Livro mostra como diálogo com tradição cristã é imprescindível

REINALDO JOSÉ LOPES COLABORAÇÃO PARA A FOLHA

O fato de muita gente não pensar duas vezes na hora de usar crucifixos como adereços --pendurando-os no pescoço ou na cama de casal e pregando-os nas paredes-- é a maior prova de como a ideia da crucificação foi "domesticada" culturalmente.

Na origem, porém, nenhum conceito era mais chocante: o Criador do Universo assumindo a forma humana e sofrendo a pior das mortes. Os primeiros a encontrarem essa ideia não estariam totalmente errados se pensassem em Cristo como uma aberração, um monstro.

Nesse ponto, ao menos, concordam duas figuras que, à primeira vista, não poderiam ser mais diferentes: o filósofo marxista esloveno Slavoj Zizek e o teólogo britânico John Milbank.

Tanto concordam, aliás, que transformaram seu diálogo sobre o tema no livro "A Monstruosidade de Cristo", agora em edição brasileira feita pelo Três Estrelas, selo editorial do Grupo Folha.

Embora Zizek seja um ateu ferrenho, enquanto Milbank é o fundador da Nova Ortodoxia (uma defesa intransigente dos princípios cristãos medievais hoje atacados pela teologia liberal), a convergência entre o pensamento dos dois vai além da visão básica de Cristo como "monstro".

Ambos também concordam que a narrativa teológica cristã pode funcionar como uma das principais armas contra o que enxergam como "niilismo capitalista": a perspectiva de que o único horizonte para a humanidade é o avanço tecnológico para alimentar o consumo incessante, sem qualquer forma de busca pela transcendência.

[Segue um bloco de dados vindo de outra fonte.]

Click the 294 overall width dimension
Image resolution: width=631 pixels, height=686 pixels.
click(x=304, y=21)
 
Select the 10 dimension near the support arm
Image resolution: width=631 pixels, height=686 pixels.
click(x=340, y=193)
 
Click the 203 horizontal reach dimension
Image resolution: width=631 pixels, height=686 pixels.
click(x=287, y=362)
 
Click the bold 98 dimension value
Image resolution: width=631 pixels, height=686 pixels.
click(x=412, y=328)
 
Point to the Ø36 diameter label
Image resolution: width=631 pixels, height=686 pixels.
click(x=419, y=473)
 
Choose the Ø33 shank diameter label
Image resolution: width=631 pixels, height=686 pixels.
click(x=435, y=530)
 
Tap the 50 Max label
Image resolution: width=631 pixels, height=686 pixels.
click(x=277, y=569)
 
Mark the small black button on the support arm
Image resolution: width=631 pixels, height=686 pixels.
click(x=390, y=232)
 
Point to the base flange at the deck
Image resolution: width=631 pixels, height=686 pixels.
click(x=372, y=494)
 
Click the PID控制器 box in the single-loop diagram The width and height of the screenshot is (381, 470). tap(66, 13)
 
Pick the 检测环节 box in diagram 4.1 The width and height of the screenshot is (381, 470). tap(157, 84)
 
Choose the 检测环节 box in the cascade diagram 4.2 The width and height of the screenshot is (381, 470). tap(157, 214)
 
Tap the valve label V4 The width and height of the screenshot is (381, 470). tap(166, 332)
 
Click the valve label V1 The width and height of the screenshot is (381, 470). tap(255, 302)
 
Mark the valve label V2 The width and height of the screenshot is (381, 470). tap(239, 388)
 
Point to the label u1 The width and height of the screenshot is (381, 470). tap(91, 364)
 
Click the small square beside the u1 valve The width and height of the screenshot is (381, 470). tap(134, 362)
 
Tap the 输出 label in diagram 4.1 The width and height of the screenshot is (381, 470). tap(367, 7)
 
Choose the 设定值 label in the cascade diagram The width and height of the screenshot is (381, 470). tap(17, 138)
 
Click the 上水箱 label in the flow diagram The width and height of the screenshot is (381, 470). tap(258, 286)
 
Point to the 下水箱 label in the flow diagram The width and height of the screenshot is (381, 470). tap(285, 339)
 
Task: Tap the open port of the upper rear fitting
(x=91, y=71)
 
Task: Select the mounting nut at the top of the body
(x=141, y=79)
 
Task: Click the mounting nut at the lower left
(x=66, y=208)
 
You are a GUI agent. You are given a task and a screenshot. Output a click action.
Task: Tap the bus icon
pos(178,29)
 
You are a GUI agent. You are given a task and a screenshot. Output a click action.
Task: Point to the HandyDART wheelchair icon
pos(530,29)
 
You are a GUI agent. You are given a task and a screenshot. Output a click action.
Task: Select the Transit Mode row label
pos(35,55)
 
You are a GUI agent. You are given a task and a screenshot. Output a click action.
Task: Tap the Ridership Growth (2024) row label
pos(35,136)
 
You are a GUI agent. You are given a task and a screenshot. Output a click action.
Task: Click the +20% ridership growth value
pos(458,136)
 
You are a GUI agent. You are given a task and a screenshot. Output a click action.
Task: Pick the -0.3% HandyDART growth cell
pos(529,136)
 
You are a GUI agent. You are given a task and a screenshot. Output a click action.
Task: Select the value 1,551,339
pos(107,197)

Os caminhos do pensamento da dupla, no entanto, bifurcam-se quando a questão é interpretar uma longa linhagem do pensamento filosófico cristão, do dominicano medieval Mestre Eckhart (1260-1328) ao idealista alemão Georg Friedrich Hegel (1770-1831), e entender como essa linhagem pensa o "escândalo" da encarnação de Deus em Jesus Cristo.

Apoiando-se numa leitura idiossincrática de Hegel, Zizek argumenta que, com a morte de Cristo na cruz, o que morre é o próprio Deus (até aí, nada profundamente diferente da teologia cristã tradicional) --mas sem esperança de ressurreição, ao contrário do que esperam os fiéis.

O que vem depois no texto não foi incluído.